- [Work item]:
Tally the lines in the entries where the string "link" appears, and write only the total.

- [Dataset extract]:
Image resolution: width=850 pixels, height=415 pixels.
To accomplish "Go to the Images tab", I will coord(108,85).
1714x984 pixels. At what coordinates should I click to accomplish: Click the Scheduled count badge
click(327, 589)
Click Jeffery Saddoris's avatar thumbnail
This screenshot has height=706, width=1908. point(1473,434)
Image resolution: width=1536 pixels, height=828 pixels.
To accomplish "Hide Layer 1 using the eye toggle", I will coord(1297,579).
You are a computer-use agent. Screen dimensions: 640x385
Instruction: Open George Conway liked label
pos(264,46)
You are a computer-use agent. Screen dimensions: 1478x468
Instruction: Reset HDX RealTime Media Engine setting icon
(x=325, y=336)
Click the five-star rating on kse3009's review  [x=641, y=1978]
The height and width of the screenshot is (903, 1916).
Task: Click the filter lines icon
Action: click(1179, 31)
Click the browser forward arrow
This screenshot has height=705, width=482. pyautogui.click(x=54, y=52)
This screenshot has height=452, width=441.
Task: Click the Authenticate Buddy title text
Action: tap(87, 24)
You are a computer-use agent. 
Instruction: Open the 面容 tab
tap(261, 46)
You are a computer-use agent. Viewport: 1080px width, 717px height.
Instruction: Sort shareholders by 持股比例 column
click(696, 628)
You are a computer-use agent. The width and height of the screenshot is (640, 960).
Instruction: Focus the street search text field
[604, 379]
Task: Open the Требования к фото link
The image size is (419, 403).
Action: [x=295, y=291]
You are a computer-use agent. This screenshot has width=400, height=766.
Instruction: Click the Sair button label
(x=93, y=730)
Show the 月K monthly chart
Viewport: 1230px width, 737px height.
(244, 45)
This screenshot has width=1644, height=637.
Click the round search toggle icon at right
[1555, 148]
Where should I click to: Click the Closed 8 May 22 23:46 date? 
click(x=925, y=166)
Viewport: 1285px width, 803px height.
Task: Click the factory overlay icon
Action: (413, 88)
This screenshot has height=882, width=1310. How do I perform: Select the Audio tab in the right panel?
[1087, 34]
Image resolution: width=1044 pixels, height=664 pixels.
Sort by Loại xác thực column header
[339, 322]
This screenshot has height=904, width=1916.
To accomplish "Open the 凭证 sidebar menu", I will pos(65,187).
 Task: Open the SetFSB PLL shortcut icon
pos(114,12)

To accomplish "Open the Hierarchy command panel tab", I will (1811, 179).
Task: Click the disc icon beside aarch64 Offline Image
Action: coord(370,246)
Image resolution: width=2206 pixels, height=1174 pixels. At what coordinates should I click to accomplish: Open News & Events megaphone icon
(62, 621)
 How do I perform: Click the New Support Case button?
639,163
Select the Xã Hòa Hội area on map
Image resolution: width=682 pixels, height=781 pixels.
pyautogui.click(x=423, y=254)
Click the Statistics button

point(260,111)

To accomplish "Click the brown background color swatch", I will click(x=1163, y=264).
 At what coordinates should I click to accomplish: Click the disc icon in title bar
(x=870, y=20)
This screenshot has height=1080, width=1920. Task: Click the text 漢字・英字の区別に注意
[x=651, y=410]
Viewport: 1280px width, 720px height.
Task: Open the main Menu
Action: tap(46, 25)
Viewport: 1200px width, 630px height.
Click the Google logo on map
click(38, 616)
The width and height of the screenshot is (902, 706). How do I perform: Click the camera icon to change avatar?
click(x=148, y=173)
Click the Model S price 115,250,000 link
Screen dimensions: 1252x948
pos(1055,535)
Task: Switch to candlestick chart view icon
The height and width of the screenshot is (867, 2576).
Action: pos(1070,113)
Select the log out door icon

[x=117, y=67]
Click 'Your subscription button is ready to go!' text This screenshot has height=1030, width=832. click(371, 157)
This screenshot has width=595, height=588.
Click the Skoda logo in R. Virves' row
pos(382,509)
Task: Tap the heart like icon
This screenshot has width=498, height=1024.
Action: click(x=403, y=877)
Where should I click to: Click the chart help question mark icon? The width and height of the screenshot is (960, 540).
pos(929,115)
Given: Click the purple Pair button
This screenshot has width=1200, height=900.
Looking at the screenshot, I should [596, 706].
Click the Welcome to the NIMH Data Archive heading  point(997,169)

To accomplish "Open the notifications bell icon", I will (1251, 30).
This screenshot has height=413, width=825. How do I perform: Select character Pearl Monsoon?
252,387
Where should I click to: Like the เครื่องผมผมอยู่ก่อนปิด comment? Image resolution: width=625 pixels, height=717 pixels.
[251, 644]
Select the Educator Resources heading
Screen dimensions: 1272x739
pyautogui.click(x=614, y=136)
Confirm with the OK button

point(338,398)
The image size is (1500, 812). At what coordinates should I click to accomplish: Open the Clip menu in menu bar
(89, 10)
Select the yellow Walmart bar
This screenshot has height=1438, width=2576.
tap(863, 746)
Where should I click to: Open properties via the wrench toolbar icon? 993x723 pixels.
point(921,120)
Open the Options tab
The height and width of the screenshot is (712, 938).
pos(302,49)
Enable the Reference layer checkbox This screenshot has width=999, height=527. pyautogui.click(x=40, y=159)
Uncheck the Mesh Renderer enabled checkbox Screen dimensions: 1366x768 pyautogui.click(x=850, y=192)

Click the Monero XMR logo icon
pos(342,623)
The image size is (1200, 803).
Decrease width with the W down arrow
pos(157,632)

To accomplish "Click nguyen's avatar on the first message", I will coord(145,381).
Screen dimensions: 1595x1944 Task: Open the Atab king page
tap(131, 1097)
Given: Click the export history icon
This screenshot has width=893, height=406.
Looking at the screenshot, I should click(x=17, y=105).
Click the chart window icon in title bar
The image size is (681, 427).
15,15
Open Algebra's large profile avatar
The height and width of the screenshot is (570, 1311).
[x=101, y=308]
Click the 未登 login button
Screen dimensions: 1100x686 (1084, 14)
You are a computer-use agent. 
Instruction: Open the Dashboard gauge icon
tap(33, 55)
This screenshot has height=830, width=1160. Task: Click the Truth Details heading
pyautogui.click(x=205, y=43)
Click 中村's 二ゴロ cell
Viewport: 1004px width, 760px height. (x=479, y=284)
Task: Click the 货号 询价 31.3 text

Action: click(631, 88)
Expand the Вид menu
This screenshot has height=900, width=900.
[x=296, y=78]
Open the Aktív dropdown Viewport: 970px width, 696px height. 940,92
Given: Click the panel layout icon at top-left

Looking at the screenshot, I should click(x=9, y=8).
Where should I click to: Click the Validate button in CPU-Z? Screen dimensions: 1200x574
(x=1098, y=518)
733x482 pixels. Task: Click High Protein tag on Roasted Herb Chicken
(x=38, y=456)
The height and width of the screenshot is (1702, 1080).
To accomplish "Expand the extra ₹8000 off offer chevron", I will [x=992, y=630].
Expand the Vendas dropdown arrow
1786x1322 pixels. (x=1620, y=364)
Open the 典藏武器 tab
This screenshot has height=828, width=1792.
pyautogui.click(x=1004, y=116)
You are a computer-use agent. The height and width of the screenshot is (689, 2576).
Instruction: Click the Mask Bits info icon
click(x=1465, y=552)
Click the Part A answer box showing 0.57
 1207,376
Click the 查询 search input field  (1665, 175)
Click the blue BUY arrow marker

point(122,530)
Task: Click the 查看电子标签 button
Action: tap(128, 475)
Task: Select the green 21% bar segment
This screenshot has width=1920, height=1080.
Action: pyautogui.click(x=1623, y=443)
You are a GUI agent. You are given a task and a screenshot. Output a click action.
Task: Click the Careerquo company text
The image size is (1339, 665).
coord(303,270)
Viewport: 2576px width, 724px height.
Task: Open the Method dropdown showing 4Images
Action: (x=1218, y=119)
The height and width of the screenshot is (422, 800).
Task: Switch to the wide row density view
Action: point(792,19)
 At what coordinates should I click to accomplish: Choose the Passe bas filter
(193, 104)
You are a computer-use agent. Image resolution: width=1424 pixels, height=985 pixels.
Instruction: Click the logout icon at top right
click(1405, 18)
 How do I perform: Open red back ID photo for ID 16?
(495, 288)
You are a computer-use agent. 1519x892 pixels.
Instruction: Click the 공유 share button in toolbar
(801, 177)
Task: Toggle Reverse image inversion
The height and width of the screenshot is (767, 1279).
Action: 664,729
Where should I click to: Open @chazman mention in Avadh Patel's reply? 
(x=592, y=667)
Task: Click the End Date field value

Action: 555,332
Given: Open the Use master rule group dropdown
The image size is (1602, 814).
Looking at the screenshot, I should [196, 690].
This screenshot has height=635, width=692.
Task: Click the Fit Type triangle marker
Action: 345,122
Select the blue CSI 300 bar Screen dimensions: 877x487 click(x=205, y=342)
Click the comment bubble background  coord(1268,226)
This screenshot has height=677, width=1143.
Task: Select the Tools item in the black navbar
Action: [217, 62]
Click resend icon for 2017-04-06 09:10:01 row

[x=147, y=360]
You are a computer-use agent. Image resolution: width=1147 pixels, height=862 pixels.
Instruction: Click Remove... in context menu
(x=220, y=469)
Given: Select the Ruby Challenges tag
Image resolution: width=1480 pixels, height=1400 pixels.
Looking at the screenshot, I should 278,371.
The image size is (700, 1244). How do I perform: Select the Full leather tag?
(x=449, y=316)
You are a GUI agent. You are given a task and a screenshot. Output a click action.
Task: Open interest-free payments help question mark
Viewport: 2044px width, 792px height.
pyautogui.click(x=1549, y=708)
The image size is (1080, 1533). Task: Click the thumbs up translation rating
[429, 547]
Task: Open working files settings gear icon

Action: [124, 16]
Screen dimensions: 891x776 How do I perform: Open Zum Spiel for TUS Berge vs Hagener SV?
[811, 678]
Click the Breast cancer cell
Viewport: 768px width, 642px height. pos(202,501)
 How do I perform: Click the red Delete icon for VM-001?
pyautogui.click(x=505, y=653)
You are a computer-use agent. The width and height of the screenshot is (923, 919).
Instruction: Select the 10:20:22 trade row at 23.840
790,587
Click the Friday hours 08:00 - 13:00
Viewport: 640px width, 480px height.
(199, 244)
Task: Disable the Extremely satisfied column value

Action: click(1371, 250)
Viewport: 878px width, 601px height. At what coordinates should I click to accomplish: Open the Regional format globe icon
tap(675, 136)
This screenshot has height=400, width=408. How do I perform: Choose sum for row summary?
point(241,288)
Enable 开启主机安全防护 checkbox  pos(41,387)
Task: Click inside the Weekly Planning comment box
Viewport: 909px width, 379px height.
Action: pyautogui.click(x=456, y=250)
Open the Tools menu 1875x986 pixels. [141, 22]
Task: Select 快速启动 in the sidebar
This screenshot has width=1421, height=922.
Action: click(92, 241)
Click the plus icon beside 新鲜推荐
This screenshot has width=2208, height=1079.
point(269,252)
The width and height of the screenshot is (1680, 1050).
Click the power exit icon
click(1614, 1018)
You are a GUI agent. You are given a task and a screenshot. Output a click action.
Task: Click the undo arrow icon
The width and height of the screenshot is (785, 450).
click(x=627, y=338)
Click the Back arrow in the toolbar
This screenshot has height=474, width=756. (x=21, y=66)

- [Task response]:
2